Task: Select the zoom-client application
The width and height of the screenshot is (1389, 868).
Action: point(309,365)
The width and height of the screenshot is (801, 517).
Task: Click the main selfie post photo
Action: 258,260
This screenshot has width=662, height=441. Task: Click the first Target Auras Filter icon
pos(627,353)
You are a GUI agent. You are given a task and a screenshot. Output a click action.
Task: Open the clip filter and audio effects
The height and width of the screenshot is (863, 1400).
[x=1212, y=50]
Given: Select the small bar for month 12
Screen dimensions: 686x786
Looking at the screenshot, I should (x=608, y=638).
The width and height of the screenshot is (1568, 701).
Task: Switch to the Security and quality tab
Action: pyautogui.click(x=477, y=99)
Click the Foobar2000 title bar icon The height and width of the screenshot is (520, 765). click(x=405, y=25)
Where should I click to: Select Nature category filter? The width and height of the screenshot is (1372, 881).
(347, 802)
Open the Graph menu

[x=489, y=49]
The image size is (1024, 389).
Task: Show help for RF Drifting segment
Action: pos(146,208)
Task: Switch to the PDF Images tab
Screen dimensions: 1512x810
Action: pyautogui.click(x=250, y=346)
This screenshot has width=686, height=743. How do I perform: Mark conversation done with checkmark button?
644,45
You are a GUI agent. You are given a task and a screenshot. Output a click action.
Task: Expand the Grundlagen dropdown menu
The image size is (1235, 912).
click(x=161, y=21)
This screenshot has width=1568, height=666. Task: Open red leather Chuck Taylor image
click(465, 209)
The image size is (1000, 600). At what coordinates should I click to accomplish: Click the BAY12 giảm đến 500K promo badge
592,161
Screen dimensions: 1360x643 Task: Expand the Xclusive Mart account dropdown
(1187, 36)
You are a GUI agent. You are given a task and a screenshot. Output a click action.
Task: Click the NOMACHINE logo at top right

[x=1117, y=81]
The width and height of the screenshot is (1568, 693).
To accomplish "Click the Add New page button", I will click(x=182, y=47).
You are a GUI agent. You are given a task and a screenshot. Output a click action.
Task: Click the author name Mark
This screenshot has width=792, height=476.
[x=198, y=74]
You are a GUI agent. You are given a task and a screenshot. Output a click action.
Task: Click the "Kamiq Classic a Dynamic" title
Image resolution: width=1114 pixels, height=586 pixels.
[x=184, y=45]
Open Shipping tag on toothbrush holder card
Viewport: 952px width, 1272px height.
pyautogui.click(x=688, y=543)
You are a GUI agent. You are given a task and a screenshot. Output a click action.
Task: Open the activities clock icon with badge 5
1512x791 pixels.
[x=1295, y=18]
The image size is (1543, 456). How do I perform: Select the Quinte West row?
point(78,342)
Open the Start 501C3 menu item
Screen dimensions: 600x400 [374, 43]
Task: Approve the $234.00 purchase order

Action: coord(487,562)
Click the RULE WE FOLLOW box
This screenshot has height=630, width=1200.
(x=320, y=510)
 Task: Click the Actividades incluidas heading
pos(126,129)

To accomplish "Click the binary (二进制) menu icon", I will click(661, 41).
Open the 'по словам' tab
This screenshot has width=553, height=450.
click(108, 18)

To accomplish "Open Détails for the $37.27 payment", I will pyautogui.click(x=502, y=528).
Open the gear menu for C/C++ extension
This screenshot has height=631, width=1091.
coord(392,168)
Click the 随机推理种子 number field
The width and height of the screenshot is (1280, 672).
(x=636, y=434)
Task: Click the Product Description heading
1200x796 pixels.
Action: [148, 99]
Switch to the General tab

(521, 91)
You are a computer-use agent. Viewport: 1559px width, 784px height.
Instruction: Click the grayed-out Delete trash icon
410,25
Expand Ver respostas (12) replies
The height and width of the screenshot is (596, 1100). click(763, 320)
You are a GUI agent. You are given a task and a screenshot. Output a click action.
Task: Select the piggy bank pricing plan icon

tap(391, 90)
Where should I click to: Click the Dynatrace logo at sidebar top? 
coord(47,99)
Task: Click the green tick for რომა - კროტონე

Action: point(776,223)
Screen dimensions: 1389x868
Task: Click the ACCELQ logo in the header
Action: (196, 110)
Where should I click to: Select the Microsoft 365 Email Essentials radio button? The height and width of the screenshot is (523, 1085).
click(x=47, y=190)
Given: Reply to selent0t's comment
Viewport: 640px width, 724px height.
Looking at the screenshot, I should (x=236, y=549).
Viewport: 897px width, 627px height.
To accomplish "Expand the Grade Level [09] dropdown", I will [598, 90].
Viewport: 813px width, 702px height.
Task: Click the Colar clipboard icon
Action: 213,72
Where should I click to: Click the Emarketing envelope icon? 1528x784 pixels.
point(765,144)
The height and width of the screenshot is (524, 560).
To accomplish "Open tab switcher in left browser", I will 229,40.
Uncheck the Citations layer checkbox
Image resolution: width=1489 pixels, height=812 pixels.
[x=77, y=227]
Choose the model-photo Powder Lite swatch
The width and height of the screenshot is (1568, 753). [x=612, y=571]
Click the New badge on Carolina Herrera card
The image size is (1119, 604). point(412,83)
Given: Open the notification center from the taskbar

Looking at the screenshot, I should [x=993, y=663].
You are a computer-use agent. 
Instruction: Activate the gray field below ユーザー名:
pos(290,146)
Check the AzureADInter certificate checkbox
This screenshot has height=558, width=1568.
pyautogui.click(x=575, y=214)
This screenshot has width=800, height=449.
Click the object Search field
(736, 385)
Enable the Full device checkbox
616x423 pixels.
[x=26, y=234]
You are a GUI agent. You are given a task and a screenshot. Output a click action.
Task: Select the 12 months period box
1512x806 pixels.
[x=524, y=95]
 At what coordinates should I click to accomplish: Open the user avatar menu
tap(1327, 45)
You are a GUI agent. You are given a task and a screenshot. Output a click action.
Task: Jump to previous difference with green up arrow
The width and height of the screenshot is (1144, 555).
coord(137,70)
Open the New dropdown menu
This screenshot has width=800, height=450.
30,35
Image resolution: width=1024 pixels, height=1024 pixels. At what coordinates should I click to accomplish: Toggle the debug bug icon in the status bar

══════

__WORK ITEM__:
Transcribe all entries exactly as they are given.

__THE ANSWER__:
Task: Select the zoom-client application
The width and height of the screenshot is (1389, 868).
Action: point(309,365)
The width and height of the screenshot is (801, 517).
Task: Click the main selfie post photo
Action: 258,260
This screenshot has width=662, height=441. Task: Click the first Target Auras Filter icon
pos(627,353)
You are a GUI agent. You are given a task and a screenshot. Output a click action.
Task: Open the clip filter and audio effects
The height and width of the screenshot is (863, 1400).
[x=1212, y=50]
Given: Select the small bar for month 12
Screen dimensions: 686x786
Looking at the screenshot, I should (x=608, y=638).
The width and height of the screenshot is (1568, 701).
Task: Switch to the Security and quality tab
Action: pyautogui.click(x=477, y=99)
Click the Foobar2000 title bar icon The height and width of the screenshot is (520, 765). click(x=405, y=25)
Where should I click to: Select Nature category filter? The width and height of the screenshot is (1372, 881).
(347, 802)
Open the Graph menu

[x=489, y=49]
The image size is (1024, 389).
Task: Show help for RF Drifting segment
Action: pos(146,208)
Task: Switch to the PDF Images tab
Screen dimensions: 1512x810
Action: pyautogui.click(x=250, y=346)
This screenshot has width=686, height=743. How do I perform: Mark conversation done with checkmark button?
644,45
You are a GUI agent. You are given a task and a screenshot. Output a click action.
Task: Expand the Grundlagen dropdown menu
The image size is (1235, 912).
click(x=161, y=21)
This screenshot has width=1568, height=666. Task: Open red leather Chuck Taylor image
click(465, 209)
The image size is (1000, 600). At what coordinates should I click to accomplish: Click the BAY12 giảm đến 500K promo badge
592,161
Screen dimensions: 1360x643 Task: Expand the Xclusive Mart account dropdown
(1187, 36)
You are a GUI agent. You are given a task and a screenshot. Output a click action.
Task: Click the NOMACHINE logo at top right

[x=1117, y=81]
The width and height of the screenshot is (1568, 693).
To accomplish "Click the Add New page button", I will click(x=182, y=47).
You are a GUI agent. You are given a task and a screenshot. Output a click action.
Task: Click the author name Mark
This screenshot has width=792, height=476.
[x=198, y=74]
You are a GUI agent. You are given a task and a screenshot. Output a click action.
Task: Click the "Kamiq Classic a Dynamic" title
Image resolution: width=1114 pixels, height=586 pixels.
[x=184, y=45]
Open Shipping tag on toothbrush holder card
Viewport: 952px width, 1272px height.
pyautogui.click(x=688, y=543)
You are a GUI agent. You are given a task and a screenshot. Output a click action.
Task: Open the activities clock icon with badge 5
1512x791 pixels.
[x=1295, y=18]
The image size is (1543, 456). How do I perform: Select the Quinte West row?
point(78,342)
Open the Start 501C3 menu item
Screen dimensions: 600x400 [374, 43]
Task: Approve the $234.00 purchase order

Action: coord(487,562)
Click the RULE WE FOLLOW box
This screenshot has height=630, width=1200.
(x=320, y=510)
 Task: Click the Actividades incluidas heading
pos(126,129)

To accomplish "Click the binary (二进制) menu icon", I will click(661, 41).
Open the 'по словам' tab
This screenshot has width=553, height=450.
click(108, 18)

To accomplish "Open Détails for the $37.27 payment", I will pyautogui.click(x=502, y=528).
Open the gear menu for C/C++ extension
This screenshot has height=631, width=1091.
coord(392,168)
Click the 随机推理种子 number field
The width and height of the screenshot is (1280, 672).
(x=636, y=434)
Task: Click the Product Description heading
1200x796 pixels.
Action: [148, 99]
Switch to the General tab

(521, 91)
You are a computer-use agent. Viewport: 1559px width, 784px height.
Instruction: Click the grayed-out Delete trash icon
410,25
Expand Ver respostas (12) replies
The height and width of the screenshot is (596, 1100). click(763, 320)
You are a GUI agent. You are given a task and a screenshot. Output a click action.
Task: Select the piggy bank pricing plan icon

tap(391, 90)
Where should I click to: Click the Dynatrace logo at sidebar top? 
coord(47,99)
Task: Click the green tick for რომა - კროტონე

Action: point(776,223)
Screen dimensions: 1389x868
Task: Click the ACCELQ logo in the header
Action: (196, 110)
Where should I click to: Select the Microsoft 365 Email Essentials radio button? The height and width of the screenshot is (523, 1085).
click(x=47, y=190)
Given: Reply to selent0t's comment
Viewport: 640px width, 724px height.
Looking at the screenshot, I should (x=236, y=549).
Viewport: 897px width, 627px height.
To accomplish "Expand the Grade Level [09] dropdown", I will [598, 90].
Viewport: 813px width, 702px height.
Task: Click the Colar clipboard icon
Action: 213,72
Where should I click to: Click the Emarketing envelope icon? 1528x784 pixels.
point(765,144)
The height and width of the screenshot is (524, 560).
To accomplish "Open tab switcher in left browser", I will 229,40.
Uncheck the Citations layer checkbox
Image resolution: width=1489 pixels, height=812 pixels.
[x=77, y=227]
Choose the model-photo Powder Lite swatch
The width and height of the screenshot is (1568, 753). [x=612, y=571]
Click the New badge on Carolina Herrera card
The image size is (1119, 604). point(412,83)
Given: Open the notification center from the taskbar

Looking at the screenshot, I should [x=993, y=663].
You are a computer-use agent. 
Instruction: Activate the gray field below ユーザー名:
pos(290,146)
Check the AzureADInter certificate checkbox
This screenshot has height=558, width=1568.
pyautogui.click(x=575, y=214)
This screenshot has width=800, height=449.
Click the object Search field
(736, 385)
Enable the Full device checkbox
616x423 pixels.
[x=26, y=234]
You are a GUI agent. You are given a task and a screenshot. Output a click action.
Task: Select the 12 months period box
1512x806 pixels.
[x=524, y=95]
 At what coordinates should I click to accomplish: Open the user avatar menu
tap(1327, 45)
You are a GUI agent. You are given a task and a screenshot. Output a click action.
Task: Jump to previous difference with green up arrow
The width and height of the screenshot is (1144, 555).
coord(137,70)
Open the New dropdown menu
This screenshot has width=800, height=450.
30,35
Image resolution: width=1024 pixels, height=1024 pixels. At what coordinates should I click to accomplish: Toggle the debug bug icon in the status bar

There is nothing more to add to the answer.